2. Imagine. Each learner, having explored the "historical" multicultural model now selects a topic (e.g. painting, folksongs, dance), a specific theme lasting over centuries (e.g. weeping woman, weather causation, sky or animal stories), or a specific field of study (e.g. transportation, agriculture, communication, architecture) in the long-term view. Then, out of their IMAGINATION (no research), they run that topic through the Hexadigm parts to formulate their initial "research design". They thus approach their subjects with an overview already in mind for exploration and contrast.

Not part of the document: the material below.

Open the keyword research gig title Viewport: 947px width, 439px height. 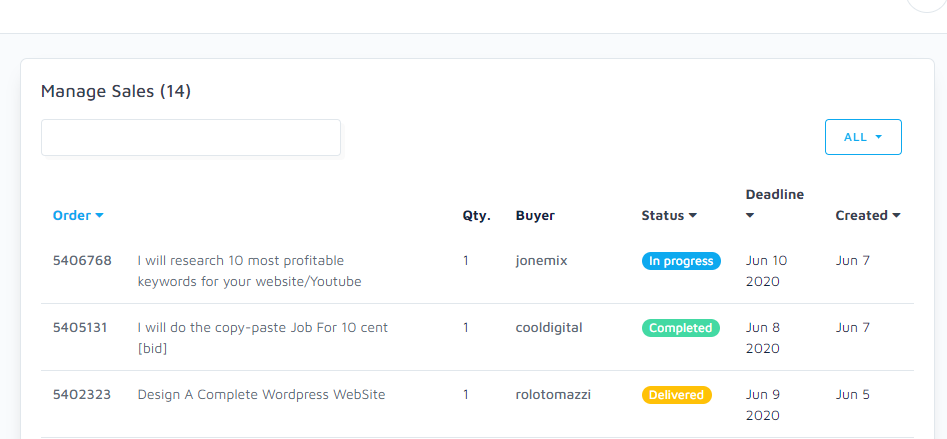point(248,271)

3. Components. It becomes apparent in the previous assignment that each topic subdivides easily into several parts. In this assignment learners formalize those into a componential outline (with as many parts and they can think of) as the specifics relate to the selected topic. For instance, architecture might subdivide into structures, materials, styles, purposes, locational adaptations, architects, unusual alternatives, new developments, etc. The learners write, post, and then read how others did this with their own topics, getting additional ideas, and modify their earlier essay in an update posting.
4. Verify. Now comes the selection of a variety of books, articles, interviews, websites, etc. I ask that several different types of sources (in terms of era, nationality, gender, discipline, etc) be selected for later analysis and comparison. The assignment here compares the internal imaginative hexadigmic exploration of the topic with available information. This begins to reveal the slants and foci of the authors, which will be explored in greater detail later on. The written assignment involves external information, as well as subdivision into components, while also revealing the incompleteness and special slants of source materials.
5. Ladder. This is a second and vertical analysis model, contrasting with the historical hexadigm. In this assignment, learners explore their reactions at various levels. The bottom rung is the I-like/don't like Initial Gut Response. The second rung lists sub-parts, organization and techniques while the third looks at the timeframe and cultural context.
Rung four asks where the information came from; rung five for data on the author, date, location and seeming intent, while rung six examines the slant or viewpoint of the information. The seventh rung asks for a categorization of where the item and concept FIT into a larger scheme of things - economic, psychological, material, spiritual, etc. The top rung requires the learner to revise the reaction on the bottom rung.
The essay I wrote on this model is posted with assignment five, and also is on my web page under Teaching Tools (see URL for my website). The intention of this assignment is to provide an overview for Assignments six through ten which follow, where each of the rungs will be explored in greater detail.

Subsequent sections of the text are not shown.